Most of the obstetricians in the hospital were not aware about the presence of guidelines for CS not to mention RCOG guidelines of repeat cesarean section -even those working for more than 5 years in the facility. Thus, patient counselling was not based on robust evidence-based guidelines.
The partograph - a part of the pregnant woman‟s file- that should be regularly filled during the follow up of the delivery, was filled after finishing the delivery, hence, the recording of data was inaccurate and biased.
Despite being fundamental to changing practice, knowledge remains the starting point in the behavior change process. Therefore, it was not a surprise that the marked improvement in obstetrician’s knowledge after the intervention program was not accompanied by a demonstrable improvement in practice. This conclusion points to the need to put more effort in motivating and enabling physicians to follow the RCOG guidelines.
Decision making in relation to repeat caesarean is a complex process involving several parties. Enforcing health polices , motivating physicians, organizing in-service training and monitoring of CS deliveries are urgently needed to avoid unnecessary CS. Future studies should work on motivating and enabling adherence to RCOG guidelines along with enhancing knowledge about the risk of unnecessary CS aiming to achieve a substantial increase in normal delivery rates in health facilities.
6.2. Conclusion
This study supports the notion that although knowledge is an important predisposing factor for behavioral change, it is not sufficient to cause change. Different barriers hinder the adherence of obstetricians to guidelines; need to be tackled more profoundly.
We highlight the intrapersonal factors but in practice, still we need to work more steadily on the enabling factors to raise the self-efficacy and confidence through the training of obstetricians to gain more skills and more confidence about their ability to overcome any medico-legal problem, also through raising the financial incentives of the vaginal birth.
Attitude and belief to change the socially accepted concept of the safety of cesarean section need for more work on the interpersonal factors.
6.3. Recommendations:
In light of the previous results, the following recommendations are to be considered: A-Physician-related recommendations:
• Developing educational programs to enhance physicians‟ awareness and knowledge about RCOG guidelines and to orient their attitudes and beliefs towards the importance of advocating for vaginal delivery among eligible women including those with a previous CS.
• Addressing obstetricians‟ perceived barriers regarding VBAC including fear of complications, medico-legal problems, and non-rewarding financial yield.

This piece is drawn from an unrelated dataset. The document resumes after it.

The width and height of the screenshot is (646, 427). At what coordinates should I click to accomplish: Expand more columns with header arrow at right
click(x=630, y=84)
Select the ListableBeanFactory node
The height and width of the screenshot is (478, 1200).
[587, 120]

• Providing in-service training of obstetricians on patient counselling and proper usage of partograph.
B- Health facility-related (health policy)recommendations:
• Formulation and application of standardized updated evidence-based clinical practice national guidelines based on the RCOG guidelines.
• Implementation and activation of policies in hospitals encouraging antenatal and intra-partum management of VBAC deliveries.
• Mandatory solicitation of second opinion before performing caesarean section.
• Activation of Caesarean section audits and timely feedback to health-care professionals.
C- Pregnant female-related (women)recommendations:
• Increase awareness of pregnant females about the unnecessary risks of unnecessary CS.
• Correct myths, views, fears and beliefs of women about vaginal birth and VBAC through health educators, rural women leaders and print media as posters and pamphlets.
• Encourage childbirth training workshops, relaxation-training and psycho-educational programs for women suffering from fear of pain or social pressure in MCH centers and maternity hospitals.
• Educate women and families on meaningful effective communication with providers underscoring the significance of informed decision-making regarding the mode of delivery.